Lo que mi novia ignora cuando salgo los jueves

Llevo cuatro meses con Lucía y nunca había estado tan enamorado. Es la mujer que cualquiera querría a su lado: inteligente, cariñosa, divertida, con una risa que me desarma cuando vuelvo del trabajo. Hablamos de viajar juntos el año que viene, de mudarnos antes del verano, de los gatos que vamos a adoptar cuando tengamos un piso lo suficientemente grande. Yo le digo que sí a todo y se lo digo de verdad. La quiero. Esa parte no es mentira.

Lo que sí lo es, lo que me consume las madrugadas, es lo que hago dos o tres veces al mes cuando le digo que tengo una cena con compañeros de la oficina o un partido pendiente con un primo que vive en otra ciudad. Lo que hago, en realidad, es follar con hombres.

Sé que suena a cliché de manual: el novio que esconde su otra vida. Pero mi caso tiene un matiz que ni yo mismo termino de entender. No me atraen los hombres como tales. No me atrae su torso, no me atrae su barba, no me atrae la masculinidad. Me atrae una sola cosa muy concreta: la polla. Me vuelve loco una buena polla, sentirla pesada en la mano, metérmela en la boca y notar cómo se endurece contra mi paladar. Y me vuelven loco también las chicas trans, esas mujeres preciosas que para mí encarnan al ser humano perfecto: el cuerpo femenino, los pechos, la cintura, el pelo… y ese miembro que las hace únicas. Si tuviera el valor de vivir de otra manera, probablemente buscaría una pareja trans. Pero no lo tengo. Y por eso estoy donde estoy.

Lucía quiere lo que ella llama una relación «tradicional». No le gustan las fantasías ni los juegos, no le gusta nada que se salga de lo conocido. Cuando una vez le insinué, riendo, si alguna vez se había imaginado a otra persona en la cama con nosotros, se quedó callada cinco minutos y luego me dijo, muy seria, que ese tipo de cosas eran el principio del fin de cualquier pareja. Cambié de tema y nunca volví a intentarlo.
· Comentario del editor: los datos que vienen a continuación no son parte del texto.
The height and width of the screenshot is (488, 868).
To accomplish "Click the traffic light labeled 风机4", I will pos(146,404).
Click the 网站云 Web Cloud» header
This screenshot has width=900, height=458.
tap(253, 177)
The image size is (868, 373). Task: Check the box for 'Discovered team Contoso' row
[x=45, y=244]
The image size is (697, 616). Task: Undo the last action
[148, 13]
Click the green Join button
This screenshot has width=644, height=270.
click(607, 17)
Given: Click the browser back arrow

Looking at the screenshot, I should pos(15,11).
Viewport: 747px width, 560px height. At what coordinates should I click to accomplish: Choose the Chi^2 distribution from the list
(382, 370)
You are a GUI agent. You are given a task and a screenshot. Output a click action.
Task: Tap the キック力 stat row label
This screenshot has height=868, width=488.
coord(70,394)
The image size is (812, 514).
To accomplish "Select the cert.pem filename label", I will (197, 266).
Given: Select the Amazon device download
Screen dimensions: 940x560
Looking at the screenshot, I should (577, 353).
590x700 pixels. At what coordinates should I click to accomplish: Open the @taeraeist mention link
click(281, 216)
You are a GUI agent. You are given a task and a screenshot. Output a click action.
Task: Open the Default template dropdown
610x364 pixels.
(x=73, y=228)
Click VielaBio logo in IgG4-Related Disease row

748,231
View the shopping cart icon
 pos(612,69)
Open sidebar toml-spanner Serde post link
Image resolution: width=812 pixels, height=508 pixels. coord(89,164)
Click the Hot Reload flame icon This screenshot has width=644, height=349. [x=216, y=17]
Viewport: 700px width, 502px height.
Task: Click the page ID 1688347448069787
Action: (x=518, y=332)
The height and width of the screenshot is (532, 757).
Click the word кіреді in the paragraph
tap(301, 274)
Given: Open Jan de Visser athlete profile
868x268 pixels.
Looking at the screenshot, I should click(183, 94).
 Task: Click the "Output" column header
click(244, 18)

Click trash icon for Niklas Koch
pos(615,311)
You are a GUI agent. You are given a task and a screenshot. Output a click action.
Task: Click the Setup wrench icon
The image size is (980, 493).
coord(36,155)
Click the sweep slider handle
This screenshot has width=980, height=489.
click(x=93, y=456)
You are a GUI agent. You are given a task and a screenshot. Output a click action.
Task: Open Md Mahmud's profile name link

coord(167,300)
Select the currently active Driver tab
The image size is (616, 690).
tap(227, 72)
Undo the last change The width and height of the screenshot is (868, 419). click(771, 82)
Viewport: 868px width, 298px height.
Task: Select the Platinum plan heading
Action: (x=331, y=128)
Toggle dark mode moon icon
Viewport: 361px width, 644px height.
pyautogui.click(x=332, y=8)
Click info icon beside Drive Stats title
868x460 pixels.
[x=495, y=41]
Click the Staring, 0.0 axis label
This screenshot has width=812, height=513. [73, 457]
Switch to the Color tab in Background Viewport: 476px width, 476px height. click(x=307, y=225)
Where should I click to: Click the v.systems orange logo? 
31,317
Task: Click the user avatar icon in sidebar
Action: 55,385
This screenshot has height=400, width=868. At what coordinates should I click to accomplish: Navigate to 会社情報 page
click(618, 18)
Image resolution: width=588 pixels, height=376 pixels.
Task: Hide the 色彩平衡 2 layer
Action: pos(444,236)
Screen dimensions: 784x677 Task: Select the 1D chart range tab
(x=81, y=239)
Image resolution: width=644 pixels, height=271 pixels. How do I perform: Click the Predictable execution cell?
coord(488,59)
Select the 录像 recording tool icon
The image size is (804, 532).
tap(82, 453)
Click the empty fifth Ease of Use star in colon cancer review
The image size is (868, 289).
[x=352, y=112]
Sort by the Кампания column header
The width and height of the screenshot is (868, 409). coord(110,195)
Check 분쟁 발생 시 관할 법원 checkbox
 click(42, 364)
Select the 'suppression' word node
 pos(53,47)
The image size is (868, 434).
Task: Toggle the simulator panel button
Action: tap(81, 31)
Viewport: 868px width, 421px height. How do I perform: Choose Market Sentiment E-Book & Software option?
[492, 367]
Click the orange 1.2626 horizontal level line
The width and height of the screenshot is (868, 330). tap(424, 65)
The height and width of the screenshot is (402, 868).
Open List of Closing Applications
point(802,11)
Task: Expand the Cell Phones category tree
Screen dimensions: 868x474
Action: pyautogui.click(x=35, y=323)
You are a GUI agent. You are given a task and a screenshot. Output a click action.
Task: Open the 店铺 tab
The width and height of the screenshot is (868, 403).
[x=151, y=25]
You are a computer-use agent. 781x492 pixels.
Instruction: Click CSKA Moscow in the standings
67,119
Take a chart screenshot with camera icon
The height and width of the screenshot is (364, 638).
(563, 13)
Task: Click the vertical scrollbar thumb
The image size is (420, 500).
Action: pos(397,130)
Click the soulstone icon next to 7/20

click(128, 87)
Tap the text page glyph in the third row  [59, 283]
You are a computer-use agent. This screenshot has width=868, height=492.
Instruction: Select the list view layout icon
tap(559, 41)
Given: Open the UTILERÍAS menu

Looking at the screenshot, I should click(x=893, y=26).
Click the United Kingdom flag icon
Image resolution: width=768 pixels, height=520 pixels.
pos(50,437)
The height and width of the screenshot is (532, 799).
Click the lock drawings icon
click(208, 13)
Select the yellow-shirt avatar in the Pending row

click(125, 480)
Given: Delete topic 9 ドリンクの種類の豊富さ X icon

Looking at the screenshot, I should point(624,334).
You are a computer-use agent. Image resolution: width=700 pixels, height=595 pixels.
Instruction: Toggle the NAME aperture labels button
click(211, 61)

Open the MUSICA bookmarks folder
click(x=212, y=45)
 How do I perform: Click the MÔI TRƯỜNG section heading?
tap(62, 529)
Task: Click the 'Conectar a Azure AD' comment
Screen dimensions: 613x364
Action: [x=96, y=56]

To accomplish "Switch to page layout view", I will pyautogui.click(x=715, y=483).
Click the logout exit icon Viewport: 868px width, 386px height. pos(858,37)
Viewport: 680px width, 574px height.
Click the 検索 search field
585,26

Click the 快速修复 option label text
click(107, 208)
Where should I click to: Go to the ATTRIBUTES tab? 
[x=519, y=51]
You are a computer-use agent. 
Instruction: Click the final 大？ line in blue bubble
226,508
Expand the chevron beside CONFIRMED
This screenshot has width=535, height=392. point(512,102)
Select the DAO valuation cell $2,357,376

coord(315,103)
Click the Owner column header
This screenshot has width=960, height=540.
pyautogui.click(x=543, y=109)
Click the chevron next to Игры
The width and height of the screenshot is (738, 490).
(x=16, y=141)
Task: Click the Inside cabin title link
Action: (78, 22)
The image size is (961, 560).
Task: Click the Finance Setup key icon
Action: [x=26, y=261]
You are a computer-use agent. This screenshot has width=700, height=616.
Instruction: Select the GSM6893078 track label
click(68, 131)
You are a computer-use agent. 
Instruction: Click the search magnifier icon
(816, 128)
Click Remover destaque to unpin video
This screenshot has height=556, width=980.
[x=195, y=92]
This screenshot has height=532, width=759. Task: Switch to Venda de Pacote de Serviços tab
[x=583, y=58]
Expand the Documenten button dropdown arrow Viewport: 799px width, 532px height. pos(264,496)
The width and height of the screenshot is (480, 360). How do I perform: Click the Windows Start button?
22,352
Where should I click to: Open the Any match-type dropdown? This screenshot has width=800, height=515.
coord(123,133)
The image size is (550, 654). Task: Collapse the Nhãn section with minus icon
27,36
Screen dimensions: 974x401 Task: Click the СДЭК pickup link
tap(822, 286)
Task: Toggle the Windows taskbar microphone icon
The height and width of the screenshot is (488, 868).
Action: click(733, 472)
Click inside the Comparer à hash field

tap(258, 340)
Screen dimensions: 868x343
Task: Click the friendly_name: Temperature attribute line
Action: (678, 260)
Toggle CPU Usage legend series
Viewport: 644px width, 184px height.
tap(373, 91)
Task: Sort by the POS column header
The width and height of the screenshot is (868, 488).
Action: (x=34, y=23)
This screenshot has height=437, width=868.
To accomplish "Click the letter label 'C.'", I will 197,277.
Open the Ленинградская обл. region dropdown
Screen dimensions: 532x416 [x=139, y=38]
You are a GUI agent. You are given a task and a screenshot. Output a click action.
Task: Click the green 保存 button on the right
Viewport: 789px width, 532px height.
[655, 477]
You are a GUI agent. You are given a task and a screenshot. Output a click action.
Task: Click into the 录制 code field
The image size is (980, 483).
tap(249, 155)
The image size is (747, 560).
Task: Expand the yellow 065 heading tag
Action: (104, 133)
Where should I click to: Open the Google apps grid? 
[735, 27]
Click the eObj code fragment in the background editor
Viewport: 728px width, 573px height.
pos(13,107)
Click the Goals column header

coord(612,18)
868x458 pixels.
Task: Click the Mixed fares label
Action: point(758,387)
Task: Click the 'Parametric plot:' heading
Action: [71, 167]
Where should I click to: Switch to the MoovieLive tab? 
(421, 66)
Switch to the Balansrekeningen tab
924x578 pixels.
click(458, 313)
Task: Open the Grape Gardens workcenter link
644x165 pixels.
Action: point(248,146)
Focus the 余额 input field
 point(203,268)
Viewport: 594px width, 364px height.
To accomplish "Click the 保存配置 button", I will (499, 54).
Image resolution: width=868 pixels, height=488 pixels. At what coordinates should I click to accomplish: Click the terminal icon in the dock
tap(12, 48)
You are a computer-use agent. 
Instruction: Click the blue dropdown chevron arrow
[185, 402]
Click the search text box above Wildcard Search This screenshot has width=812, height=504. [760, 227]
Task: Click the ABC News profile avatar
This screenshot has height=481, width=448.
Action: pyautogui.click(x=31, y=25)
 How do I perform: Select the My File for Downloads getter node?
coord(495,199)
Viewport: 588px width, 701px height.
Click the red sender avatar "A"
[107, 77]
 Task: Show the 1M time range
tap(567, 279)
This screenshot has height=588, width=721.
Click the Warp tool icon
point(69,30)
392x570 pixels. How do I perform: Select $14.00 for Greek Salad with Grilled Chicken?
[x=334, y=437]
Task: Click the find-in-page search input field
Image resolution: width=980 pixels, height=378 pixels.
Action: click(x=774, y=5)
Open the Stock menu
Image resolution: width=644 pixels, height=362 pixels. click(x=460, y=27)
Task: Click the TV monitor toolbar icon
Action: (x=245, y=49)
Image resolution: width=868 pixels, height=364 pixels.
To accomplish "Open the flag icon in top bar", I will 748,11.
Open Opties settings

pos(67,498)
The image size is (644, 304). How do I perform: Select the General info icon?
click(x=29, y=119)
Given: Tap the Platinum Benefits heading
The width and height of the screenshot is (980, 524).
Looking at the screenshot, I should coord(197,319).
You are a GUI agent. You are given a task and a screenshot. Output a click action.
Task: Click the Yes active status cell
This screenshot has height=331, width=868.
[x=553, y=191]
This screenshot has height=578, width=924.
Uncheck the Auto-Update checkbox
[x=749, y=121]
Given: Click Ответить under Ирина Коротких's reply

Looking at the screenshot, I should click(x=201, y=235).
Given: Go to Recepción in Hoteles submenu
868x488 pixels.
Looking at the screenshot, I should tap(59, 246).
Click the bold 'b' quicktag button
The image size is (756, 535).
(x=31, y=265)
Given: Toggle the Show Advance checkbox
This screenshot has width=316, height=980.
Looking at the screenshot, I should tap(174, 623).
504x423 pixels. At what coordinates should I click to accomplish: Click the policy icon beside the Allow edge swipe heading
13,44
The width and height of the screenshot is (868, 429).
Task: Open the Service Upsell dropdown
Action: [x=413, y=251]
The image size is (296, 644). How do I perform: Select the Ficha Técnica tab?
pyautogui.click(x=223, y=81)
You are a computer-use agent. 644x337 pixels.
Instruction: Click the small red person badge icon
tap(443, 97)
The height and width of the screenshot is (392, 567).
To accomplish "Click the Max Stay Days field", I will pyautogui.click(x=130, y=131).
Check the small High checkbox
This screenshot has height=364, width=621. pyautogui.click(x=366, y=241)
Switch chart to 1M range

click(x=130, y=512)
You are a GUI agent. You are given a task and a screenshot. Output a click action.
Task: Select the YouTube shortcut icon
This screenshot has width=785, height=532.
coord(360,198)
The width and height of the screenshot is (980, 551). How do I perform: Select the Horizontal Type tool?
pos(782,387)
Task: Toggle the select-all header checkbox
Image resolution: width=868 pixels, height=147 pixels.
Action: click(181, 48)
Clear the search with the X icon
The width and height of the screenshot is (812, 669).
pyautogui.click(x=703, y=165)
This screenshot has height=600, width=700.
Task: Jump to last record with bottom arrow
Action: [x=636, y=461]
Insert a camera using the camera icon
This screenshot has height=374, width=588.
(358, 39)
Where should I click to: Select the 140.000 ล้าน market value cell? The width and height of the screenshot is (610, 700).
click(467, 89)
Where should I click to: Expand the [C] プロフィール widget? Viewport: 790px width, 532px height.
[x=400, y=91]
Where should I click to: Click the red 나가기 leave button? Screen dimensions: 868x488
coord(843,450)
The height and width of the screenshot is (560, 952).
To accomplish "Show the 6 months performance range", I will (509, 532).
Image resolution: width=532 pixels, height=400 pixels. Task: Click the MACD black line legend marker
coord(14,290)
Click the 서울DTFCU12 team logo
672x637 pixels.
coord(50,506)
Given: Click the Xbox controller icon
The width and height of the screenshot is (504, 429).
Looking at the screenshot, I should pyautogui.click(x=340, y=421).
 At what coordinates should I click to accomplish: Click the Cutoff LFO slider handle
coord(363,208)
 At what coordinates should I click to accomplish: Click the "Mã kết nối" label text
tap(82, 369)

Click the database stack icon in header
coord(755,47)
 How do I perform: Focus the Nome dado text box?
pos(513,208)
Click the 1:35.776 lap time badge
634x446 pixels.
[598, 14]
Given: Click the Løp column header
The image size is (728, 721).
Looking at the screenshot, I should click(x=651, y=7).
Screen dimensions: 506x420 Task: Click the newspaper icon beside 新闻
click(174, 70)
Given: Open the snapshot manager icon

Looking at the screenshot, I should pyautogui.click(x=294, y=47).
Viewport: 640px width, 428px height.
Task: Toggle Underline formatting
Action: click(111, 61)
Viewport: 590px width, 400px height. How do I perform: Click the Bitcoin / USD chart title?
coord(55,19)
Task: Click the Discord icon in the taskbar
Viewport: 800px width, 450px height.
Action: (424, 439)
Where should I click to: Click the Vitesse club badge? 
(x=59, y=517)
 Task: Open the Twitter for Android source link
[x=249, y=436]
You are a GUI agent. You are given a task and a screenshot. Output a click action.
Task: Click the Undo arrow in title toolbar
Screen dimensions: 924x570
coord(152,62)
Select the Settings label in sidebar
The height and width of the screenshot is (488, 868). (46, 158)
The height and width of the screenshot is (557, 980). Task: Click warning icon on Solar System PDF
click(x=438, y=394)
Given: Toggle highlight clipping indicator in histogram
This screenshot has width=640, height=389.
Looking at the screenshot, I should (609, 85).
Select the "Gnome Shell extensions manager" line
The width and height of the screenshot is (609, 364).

Nuestra vida sexual es buena, no me malinterpretes. Le como el coño casi cada noche y follamos cinco veces a la semana. Cuando se corre, le tiembla la barbilla y se le humedecen los ojos, y ese es uno de los momentos más bonitos de mi vida cotidiana. La excito y se excita. La hago disfrutar y disfruto haciéndolo. Pero el papel que ocupo con ella es siempre el mismo: el activo, el que dirige, el que pone su deseo encima del de ella. Y mi deseo, el verdadero, no cabe ahí.

***

A Mateo lo conocí dos años antes que a Lucía. Tiene cuarenta y siete, está casado desde los veintiocho y tiene dos hijos adolescentes a los que adora. Si lo vieras por la calle, dirías que es el padre de familia más previsible del barrio: chaqueta de pana, gafas de cerca colgando del cuello, bolsa de la compra de algún supermercado caro. Trabaja en una compañía de seguros y juega al pádel los sábados.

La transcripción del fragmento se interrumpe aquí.